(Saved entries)
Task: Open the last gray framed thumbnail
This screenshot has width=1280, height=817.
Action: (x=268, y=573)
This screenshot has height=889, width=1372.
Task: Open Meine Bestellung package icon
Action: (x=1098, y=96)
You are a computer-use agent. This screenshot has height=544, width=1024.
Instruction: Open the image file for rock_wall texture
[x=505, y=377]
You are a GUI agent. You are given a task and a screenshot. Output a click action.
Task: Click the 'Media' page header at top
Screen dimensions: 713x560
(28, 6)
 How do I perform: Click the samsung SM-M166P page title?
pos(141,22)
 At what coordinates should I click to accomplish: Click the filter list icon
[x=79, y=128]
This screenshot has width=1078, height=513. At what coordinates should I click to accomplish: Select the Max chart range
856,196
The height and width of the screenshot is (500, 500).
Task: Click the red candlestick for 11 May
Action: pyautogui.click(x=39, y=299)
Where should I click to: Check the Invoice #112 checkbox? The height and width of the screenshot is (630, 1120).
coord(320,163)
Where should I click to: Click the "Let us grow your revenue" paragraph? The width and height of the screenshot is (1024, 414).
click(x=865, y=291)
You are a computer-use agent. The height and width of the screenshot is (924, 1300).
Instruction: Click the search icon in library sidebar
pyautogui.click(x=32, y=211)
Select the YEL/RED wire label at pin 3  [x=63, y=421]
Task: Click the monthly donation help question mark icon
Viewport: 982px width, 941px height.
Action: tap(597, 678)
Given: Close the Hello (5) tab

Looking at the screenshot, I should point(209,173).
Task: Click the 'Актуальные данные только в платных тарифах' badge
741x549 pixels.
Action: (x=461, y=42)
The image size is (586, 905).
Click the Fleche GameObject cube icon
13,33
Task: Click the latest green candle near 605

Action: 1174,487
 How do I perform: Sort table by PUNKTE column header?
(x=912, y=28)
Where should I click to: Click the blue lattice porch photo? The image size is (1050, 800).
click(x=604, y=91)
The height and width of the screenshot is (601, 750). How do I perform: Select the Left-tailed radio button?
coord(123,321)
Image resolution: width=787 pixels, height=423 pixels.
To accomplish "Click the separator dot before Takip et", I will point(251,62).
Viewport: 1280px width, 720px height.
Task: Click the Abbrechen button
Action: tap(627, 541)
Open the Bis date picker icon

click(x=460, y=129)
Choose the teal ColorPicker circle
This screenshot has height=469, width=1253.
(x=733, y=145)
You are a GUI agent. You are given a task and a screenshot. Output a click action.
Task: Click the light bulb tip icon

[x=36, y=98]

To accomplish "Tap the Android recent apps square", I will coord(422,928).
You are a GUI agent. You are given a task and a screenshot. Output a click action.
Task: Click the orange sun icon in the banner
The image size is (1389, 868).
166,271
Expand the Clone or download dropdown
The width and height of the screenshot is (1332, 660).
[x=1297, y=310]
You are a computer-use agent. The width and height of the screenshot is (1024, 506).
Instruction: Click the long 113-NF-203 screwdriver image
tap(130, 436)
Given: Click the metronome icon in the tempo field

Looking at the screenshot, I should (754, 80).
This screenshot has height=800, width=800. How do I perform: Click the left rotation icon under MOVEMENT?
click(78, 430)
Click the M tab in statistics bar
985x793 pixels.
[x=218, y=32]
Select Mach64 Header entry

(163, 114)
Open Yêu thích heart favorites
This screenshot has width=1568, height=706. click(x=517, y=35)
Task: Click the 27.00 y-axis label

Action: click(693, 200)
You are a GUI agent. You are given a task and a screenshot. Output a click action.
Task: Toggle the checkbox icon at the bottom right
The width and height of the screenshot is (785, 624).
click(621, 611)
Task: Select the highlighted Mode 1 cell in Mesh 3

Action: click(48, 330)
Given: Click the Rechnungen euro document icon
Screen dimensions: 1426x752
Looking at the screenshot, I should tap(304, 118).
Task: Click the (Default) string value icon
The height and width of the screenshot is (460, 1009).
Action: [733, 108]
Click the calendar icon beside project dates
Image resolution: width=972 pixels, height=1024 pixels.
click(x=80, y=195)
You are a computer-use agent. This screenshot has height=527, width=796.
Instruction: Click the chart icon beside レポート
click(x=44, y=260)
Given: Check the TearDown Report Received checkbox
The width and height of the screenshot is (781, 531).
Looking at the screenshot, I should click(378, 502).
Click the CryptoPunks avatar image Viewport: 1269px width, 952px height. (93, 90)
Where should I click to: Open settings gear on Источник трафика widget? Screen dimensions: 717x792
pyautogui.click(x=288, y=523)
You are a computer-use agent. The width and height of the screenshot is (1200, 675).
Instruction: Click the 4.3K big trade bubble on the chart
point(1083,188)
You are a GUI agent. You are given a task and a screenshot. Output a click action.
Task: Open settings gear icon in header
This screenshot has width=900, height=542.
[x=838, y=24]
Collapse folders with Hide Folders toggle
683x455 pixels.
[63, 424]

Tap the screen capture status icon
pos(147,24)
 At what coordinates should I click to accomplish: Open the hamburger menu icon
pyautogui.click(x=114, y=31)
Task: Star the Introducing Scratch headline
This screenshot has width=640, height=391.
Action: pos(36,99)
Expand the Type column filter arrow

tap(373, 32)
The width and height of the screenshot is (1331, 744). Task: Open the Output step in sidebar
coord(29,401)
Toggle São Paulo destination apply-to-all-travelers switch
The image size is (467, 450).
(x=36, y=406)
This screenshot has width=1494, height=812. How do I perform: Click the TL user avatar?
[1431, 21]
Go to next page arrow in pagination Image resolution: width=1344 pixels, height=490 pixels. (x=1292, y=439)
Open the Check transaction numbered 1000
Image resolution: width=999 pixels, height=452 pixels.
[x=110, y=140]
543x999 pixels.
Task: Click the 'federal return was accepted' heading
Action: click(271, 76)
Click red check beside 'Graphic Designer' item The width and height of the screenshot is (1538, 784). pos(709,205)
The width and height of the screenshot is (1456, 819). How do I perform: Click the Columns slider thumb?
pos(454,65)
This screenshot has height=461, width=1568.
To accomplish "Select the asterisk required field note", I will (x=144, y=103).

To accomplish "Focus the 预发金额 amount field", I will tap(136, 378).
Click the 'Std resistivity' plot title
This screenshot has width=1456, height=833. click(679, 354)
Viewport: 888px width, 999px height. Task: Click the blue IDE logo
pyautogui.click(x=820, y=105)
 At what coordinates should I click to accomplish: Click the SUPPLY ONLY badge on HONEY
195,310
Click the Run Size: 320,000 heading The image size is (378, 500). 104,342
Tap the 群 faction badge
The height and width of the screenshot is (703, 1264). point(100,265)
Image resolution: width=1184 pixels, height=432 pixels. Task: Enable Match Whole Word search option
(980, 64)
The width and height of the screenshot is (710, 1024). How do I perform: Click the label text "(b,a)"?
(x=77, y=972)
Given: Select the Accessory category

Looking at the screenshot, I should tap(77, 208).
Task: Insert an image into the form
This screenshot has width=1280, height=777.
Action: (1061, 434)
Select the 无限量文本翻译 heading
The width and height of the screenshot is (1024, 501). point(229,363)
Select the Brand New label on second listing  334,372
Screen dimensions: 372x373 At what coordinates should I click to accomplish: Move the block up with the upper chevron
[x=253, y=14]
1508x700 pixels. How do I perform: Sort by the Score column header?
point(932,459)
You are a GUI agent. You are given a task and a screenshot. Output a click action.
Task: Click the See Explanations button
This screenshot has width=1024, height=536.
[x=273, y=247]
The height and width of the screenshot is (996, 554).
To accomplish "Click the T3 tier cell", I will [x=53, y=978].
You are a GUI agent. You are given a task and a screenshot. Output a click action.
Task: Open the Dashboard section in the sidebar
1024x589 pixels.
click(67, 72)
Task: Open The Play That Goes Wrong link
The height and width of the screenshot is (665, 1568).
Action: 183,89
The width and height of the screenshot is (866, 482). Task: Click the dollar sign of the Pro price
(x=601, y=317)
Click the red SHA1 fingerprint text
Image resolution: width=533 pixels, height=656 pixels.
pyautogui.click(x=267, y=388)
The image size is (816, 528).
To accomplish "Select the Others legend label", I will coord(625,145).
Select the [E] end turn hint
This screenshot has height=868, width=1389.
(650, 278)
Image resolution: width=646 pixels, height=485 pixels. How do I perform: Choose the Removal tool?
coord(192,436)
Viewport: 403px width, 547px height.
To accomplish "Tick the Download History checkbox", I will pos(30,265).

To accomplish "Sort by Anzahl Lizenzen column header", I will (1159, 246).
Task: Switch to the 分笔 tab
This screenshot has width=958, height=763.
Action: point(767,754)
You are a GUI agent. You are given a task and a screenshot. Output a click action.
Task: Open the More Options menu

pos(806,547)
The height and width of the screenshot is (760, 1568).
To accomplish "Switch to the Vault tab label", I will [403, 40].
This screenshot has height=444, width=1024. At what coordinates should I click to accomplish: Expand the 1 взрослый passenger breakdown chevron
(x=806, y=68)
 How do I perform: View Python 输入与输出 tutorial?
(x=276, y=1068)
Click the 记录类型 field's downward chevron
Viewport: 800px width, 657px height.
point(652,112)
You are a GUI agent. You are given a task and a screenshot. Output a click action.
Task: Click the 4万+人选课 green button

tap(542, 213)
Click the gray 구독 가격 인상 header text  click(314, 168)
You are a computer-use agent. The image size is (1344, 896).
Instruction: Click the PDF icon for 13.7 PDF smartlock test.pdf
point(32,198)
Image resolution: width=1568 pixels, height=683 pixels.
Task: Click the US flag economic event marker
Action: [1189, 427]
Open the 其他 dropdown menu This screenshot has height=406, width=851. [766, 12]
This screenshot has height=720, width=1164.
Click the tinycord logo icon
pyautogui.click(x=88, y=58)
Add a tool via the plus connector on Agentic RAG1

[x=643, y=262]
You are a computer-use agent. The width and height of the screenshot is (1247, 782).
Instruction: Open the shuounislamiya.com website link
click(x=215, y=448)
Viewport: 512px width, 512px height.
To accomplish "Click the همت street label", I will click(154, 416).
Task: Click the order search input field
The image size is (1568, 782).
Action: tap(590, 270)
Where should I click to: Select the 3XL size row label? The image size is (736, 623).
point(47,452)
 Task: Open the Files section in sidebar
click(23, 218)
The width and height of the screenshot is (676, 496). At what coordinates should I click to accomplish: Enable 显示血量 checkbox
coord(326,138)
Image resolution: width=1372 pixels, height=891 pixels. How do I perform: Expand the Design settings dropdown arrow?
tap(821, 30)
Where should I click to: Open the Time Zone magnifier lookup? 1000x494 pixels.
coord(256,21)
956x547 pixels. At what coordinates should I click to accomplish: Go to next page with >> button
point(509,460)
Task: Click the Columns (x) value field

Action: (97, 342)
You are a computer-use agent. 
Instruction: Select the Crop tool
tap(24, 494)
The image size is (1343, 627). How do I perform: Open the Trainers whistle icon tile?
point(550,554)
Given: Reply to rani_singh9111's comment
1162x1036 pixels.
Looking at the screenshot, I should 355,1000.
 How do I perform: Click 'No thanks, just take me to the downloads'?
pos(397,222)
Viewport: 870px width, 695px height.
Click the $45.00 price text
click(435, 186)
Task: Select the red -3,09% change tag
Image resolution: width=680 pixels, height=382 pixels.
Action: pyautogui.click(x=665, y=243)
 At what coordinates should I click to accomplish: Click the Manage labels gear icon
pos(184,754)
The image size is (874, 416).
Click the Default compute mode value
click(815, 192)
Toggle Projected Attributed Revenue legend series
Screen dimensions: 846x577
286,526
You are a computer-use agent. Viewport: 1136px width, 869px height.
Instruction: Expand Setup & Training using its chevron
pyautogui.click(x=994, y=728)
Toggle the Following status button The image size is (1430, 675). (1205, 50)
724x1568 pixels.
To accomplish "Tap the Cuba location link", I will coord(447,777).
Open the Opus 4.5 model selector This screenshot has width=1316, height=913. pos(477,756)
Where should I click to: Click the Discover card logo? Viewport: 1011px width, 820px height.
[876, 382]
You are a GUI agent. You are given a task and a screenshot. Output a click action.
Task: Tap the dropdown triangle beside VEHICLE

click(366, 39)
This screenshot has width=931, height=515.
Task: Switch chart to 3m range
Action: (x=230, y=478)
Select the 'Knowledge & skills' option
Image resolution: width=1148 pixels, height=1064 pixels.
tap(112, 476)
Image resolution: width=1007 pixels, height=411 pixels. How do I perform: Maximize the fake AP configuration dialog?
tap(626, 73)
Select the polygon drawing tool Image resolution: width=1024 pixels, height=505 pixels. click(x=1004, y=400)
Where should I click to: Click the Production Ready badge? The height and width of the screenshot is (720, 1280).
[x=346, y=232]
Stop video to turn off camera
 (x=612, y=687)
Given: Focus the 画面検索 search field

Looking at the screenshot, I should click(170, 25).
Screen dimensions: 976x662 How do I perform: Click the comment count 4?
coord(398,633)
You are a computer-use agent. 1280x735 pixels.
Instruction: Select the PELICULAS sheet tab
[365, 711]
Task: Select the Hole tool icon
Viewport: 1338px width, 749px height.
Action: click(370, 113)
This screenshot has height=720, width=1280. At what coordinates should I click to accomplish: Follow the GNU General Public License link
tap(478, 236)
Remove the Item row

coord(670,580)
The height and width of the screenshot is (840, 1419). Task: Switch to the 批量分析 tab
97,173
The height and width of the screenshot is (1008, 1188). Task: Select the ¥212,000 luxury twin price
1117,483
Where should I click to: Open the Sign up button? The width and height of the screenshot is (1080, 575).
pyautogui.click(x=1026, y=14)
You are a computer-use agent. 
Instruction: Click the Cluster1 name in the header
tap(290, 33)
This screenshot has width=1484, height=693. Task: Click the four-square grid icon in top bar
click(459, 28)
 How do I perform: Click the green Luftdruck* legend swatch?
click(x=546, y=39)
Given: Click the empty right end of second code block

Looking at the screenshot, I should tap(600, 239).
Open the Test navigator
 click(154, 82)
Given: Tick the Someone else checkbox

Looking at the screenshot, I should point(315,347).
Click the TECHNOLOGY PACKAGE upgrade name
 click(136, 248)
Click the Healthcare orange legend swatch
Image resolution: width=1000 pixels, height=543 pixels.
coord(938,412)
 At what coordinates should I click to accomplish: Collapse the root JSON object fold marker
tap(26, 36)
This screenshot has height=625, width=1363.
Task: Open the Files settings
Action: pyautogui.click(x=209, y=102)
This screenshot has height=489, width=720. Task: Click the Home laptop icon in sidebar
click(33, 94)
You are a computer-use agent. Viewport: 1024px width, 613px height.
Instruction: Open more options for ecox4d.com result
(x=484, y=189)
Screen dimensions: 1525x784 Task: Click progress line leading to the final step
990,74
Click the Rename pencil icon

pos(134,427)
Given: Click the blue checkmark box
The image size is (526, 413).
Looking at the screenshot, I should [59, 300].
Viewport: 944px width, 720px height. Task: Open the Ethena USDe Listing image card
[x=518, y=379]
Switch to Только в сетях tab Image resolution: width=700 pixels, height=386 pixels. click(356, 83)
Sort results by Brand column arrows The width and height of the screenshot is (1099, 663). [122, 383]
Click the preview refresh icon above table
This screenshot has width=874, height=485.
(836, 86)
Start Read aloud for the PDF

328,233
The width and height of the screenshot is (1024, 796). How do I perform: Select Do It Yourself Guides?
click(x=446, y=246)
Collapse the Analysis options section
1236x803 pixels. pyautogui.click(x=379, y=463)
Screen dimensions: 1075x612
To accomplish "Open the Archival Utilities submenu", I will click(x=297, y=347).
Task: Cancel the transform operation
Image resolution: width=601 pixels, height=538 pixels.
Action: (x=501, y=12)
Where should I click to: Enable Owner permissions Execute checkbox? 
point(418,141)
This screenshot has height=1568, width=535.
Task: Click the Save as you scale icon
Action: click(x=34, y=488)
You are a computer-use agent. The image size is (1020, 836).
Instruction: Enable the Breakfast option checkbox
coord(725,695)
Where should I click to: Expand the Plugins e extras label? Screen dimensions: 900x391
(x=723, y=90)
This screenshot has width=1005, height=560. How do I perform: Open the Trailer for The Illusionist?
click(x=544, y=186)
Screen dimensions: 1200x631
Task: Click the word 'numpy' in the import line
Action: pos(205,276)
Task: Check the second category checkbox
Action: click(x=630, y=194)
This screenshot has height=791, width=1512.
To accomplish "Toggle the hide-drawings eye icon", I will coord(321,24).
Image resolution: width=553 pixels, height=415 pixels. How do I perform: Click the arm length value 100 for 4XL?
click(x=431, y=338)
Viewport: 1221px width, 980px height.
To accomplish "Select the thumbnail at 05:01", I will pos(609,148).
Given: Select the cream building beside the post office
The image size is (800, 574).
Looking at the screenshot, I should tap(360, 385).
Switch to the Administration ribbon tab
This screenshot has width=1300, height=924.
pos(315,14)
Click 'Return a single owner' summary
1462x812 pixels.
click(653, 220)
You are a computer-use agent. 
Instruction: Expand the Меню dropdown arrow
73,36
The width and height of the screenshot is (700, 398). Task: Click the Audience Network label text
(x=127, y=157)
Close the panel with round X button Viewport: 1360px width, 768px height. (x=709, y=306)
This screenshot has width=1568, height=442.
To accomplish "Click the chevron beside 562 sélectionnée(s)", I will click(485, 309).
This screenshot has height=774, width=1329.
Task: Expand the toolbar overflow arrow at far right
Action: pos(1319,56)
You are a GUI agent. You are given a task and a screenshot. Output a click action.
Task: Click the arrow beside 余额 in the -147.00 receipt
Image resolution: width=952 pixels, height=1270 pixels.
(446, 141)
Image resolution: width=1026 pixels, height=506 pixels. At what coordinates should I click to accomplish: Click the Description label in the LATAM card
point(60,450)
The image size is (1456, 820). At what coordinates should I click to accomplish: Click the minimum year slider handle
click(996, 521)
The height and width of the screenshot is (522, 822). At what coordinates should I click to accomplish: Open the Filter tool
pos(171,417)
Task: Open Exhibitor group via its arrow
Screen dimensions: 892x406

▶ _TASK REQUIREMENTS_
Which lines in the records above include the word "gray"? Copy them out.

▶ _ANSWER SECTION_
Task: Open the last gray framed thumbnail
Click the gray 구독 가격 인상 header text  click(314, 168)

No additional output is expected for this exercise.